Apartheid als Light-Version

■ Keine Spannungsbögen, Höhen und Tiefen Fehlanzeige: Das südafrikanische Musical „Kat And The Kings“ im Thalia-Theater blieb glatt und blutleer

In einer Ecke der Bühne sitzt ein alter, sonnengebräunter Mann mit Schnurrbart auf einem Hocker. Kat Diamond, Schuhputzer in Kapstadt, bietet einigen ZuschauerInnen seine Dienste an – aber dem Publikum bleibt keine Zeit, darauf zu reagieren, denn der Schuhputzer redet schon weiter, nämlich von seiner Jugend. Alsbald erscheint der 17-jährige Kat als einer von vier jungen, anscheinend farbigen Männern auf der Bühne, die die Hanover Street im Kapstadt Ende der fünfziger Jahre darstellen soll. Gerade haben sie sich entschlossen, als singende, steppende und rockende Cavalla Kings Karriere im Apartheidsstaat zu machen.

Was folgt, ist ein zweistündiges Spektakel mit vielen Musiknummern, Step- und Klamaukeinlagen. Das praktisch nicht vorhandene Bühnenbild in Kat And The Kings rückt die sechsköpfige Schauspieltruppe aus Südafrika in den Mittelpunkt. Alle können gut singen und tanzen, vieles wirkte dennoch programmmäßig heruntergespult. Das fehlende Herzblut mag auch der Musik geschuldet sein – die live im Hintergrund spielende Combo vermochte kaum Höhen und Tiefen zu setzen.
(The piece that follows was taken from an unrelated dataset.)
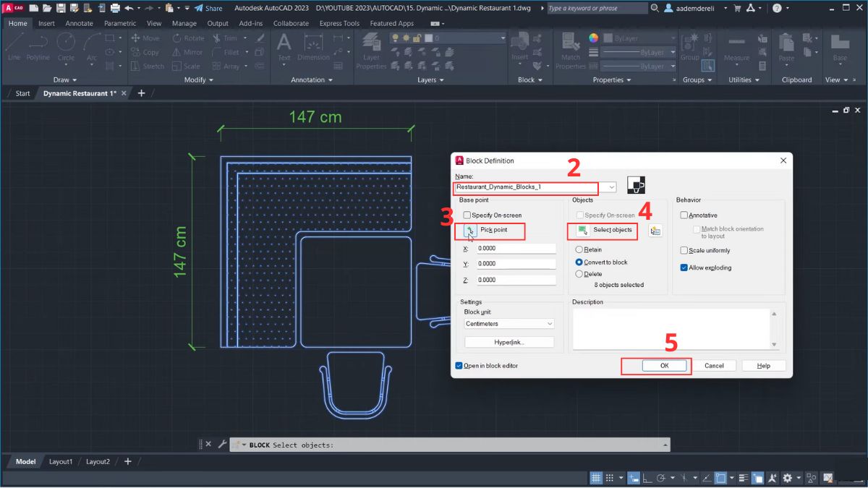The width and height of the screenshot is (868, 488).
Task: Select the Retain radio button
Action: pyautogui.click(x=579, y=248)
Der Hintergrund des von David Kramer und Taliep Petersen geschriebenen Musicals ist spannender als die Aufführung selbst: Der Aufstieg und Fall der Boygroup Cavalla Kings ist eng verbunden mit dem District Six. Der Stadtteil von Kapstadt war ein multiethnisches Wohngebiet. 1966 erklärte das Apartheid-Regime den Bezirk zum Wohngebiet nur für Weiße, und trotz jahrelanger Proteste ließ Regierungschef Botha das Viertel platt walzen. Natürlich fand die politische Situation Eingang in das Musical, allerdings eher als lästige Begleiterscheiung. Die Cavalla Kings dürfen zwar im Claridges Hotel auftreten, müssen sich aber verpflichten, tagsüber als Liftboys zu arbeiten.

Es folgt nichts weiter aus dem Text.